To do »
Restate word for word the lines in the listing below, starting at the line containing "The width and" and ending at the line containing "Given: Click the key input lock icon", both included; leave out the rest.

Dataset content »
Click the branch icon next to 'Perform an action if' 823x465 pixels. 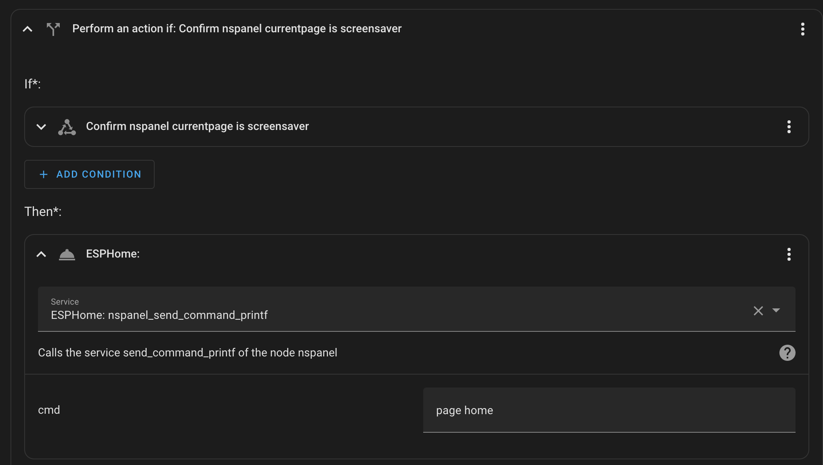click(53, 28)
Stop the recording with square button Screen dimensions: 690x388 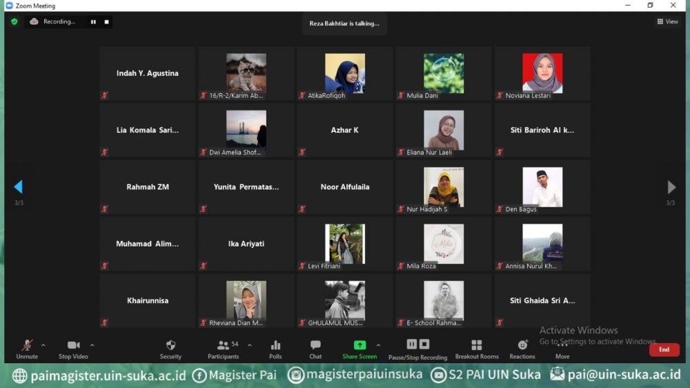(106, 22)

==

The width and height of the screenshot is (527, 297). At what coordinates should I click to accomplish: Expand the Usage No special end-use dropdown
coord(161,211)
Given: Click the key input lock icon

Output of the task »
The width and height of the screenshot is (527, 297). At what coordinates should I click to accomplish: Expand the Usage No special end-use dropdown
coord(161,211)
Given: Click the key input lock icon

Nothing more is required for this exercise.